Your objective
Show each line of the data below that has the string "target" in it.

====== Data to process

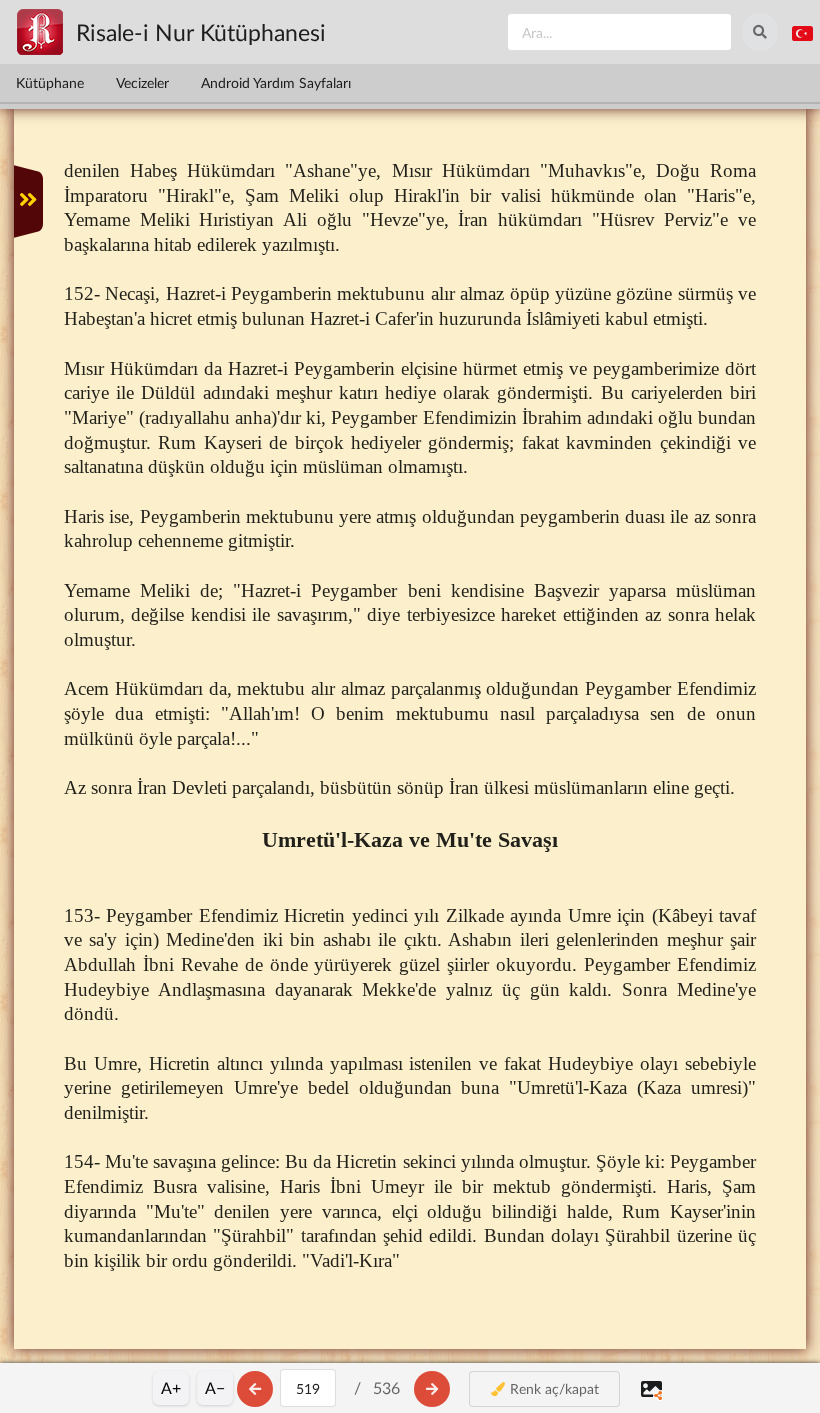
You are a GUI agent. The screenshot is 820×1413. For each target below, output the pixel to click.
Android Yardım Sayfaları (276, 82)
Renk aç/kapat (552, 1388)
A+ (171, 1387)
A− (215, 1387)
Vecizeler (142, 82)
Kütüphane (50, 82)
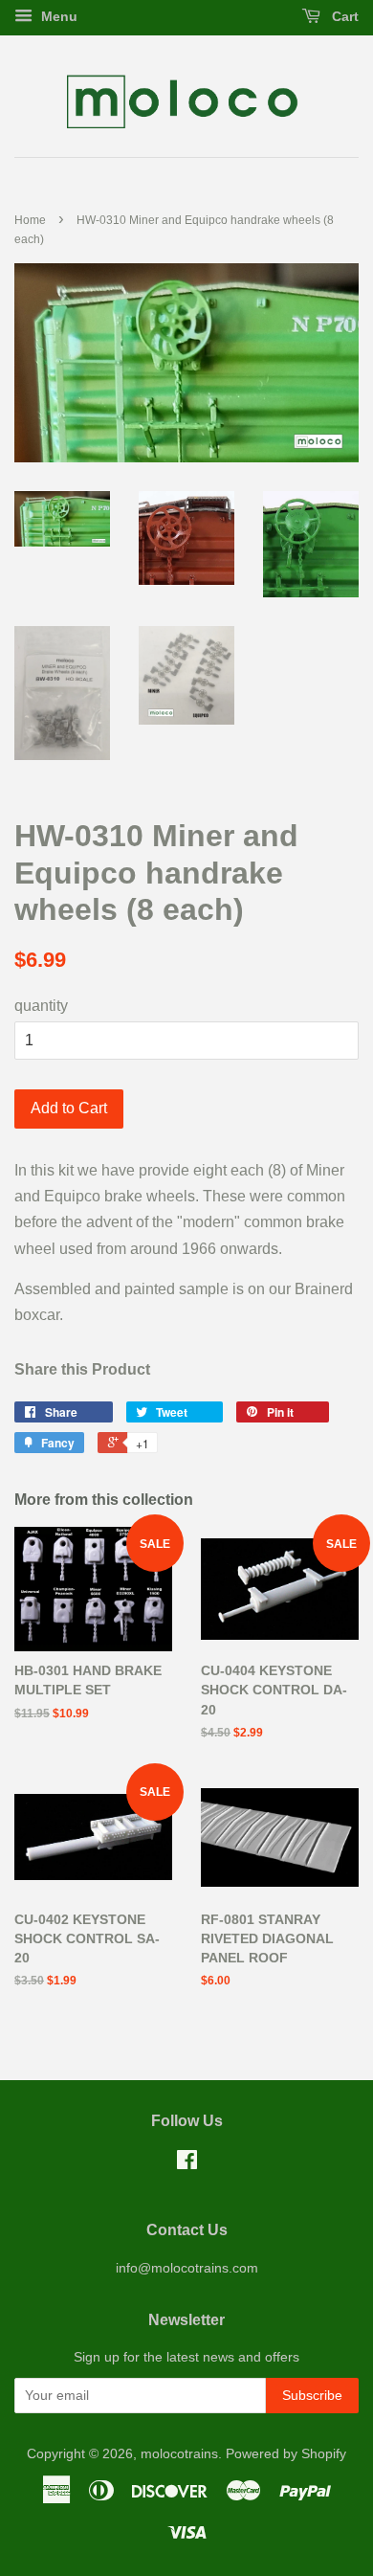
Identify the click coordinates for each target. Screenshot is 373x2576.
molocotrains (179, 2454)
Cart (343, 16)
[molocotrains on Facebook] (187, 2164)
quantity (41, 1005)
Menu (57, 16)
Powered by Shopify (286, 2454)
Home (30, 220)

============

Task solution
You are a GUI agent. The screenshot is 820×1413. For each target below, output the pixel to click.
Identify the click coordinates for each target. Screenshot is 373x2576.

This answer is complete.